*** Begin section ***

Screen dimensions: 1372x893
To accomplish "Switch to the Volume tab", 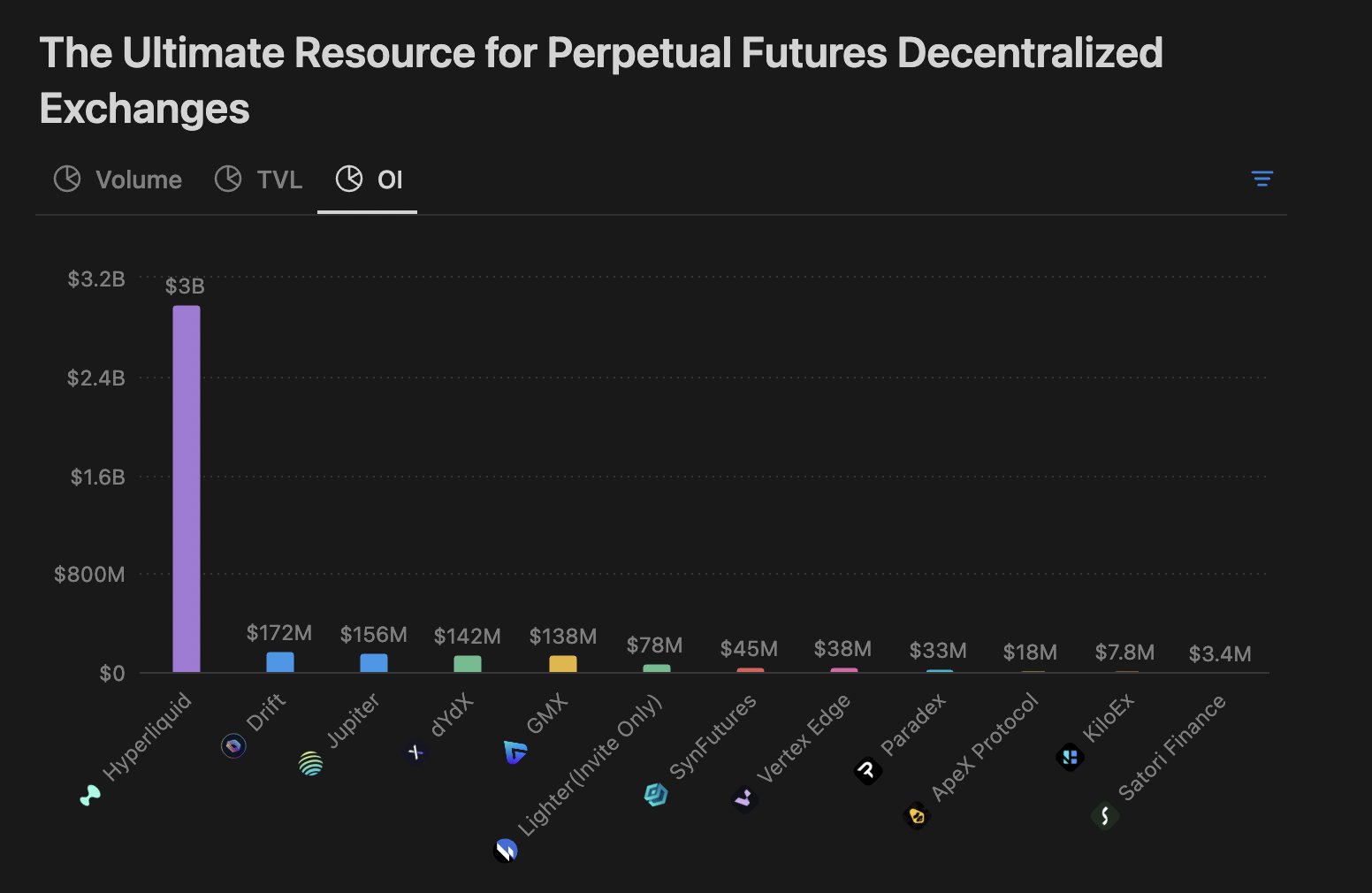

*** End section ***
*** Begin section ***

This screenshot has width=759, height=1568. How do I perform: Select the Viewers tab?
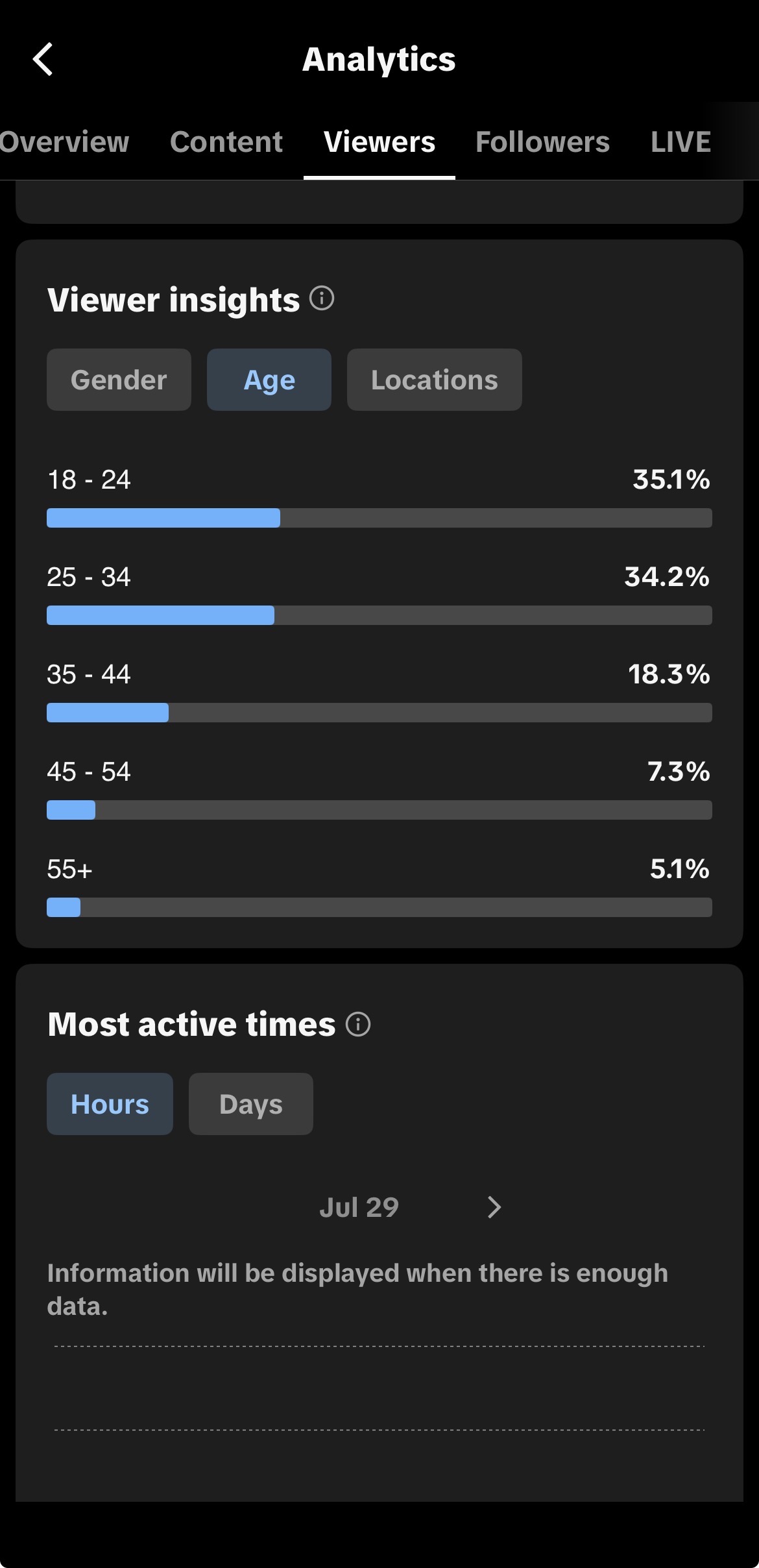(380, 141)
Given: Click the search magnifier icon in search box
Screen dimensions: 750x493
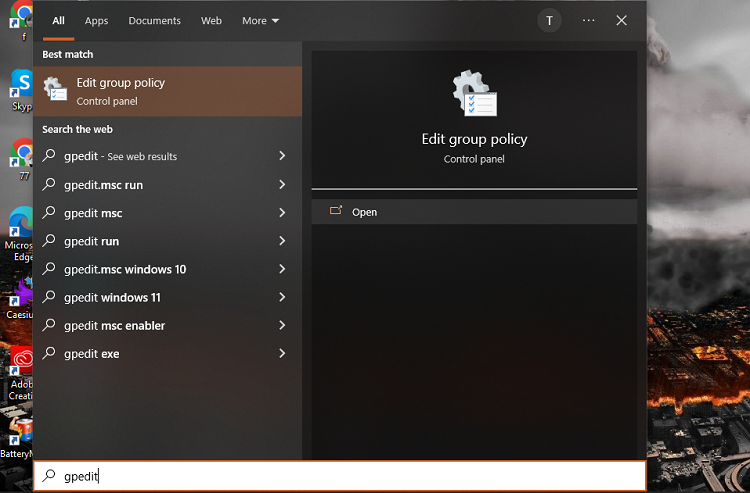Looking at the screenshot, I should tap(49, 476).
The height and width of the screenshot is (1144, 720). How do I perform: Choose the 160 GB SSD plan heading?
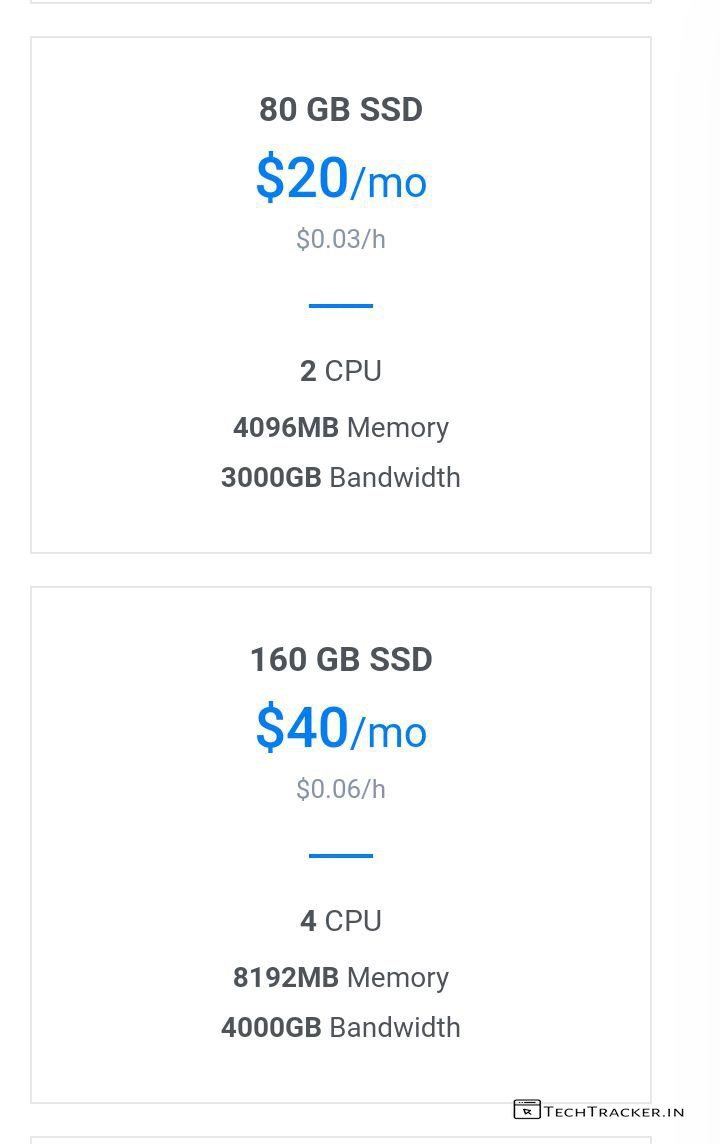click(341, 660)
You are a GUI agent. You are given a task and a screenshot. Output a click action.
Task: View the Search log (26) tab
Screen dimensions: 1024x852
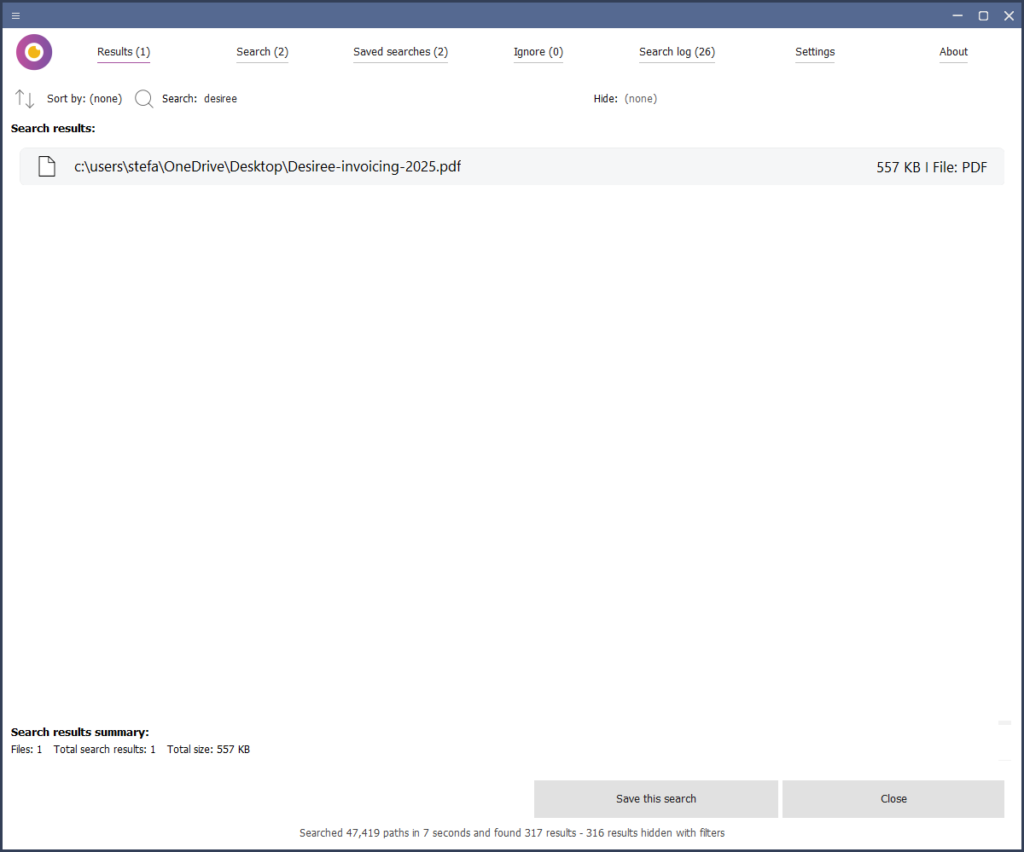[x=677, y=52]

*** End section ***
*** Begin section ***

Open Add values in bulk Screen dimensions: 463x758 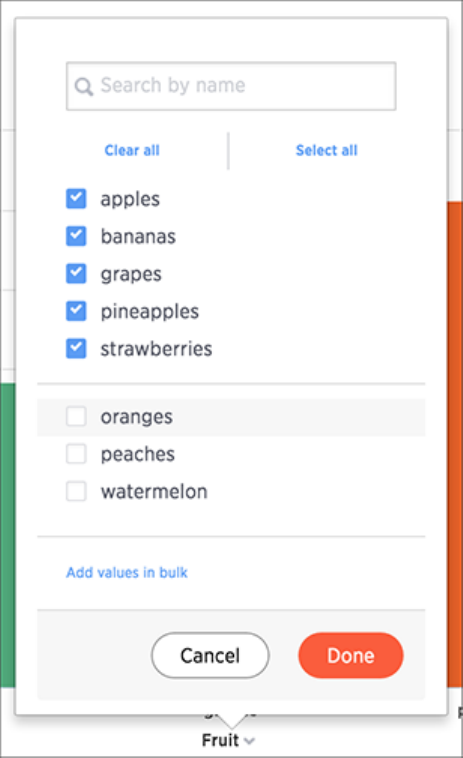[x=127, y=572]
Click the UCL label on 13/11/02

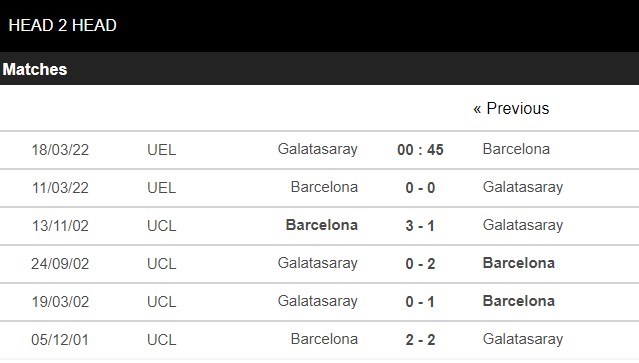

*** End section ***

#### EXERCISE
Take only the lines above from the one that has "Screen dimensions: 1372x893" through the one that has "to the Volume" and reproduce them exactly, omitting any pictures.

#### FINAL ANSWER
Screen dimensions: 1372x893
To accomplish "Switch to the Volume tab", 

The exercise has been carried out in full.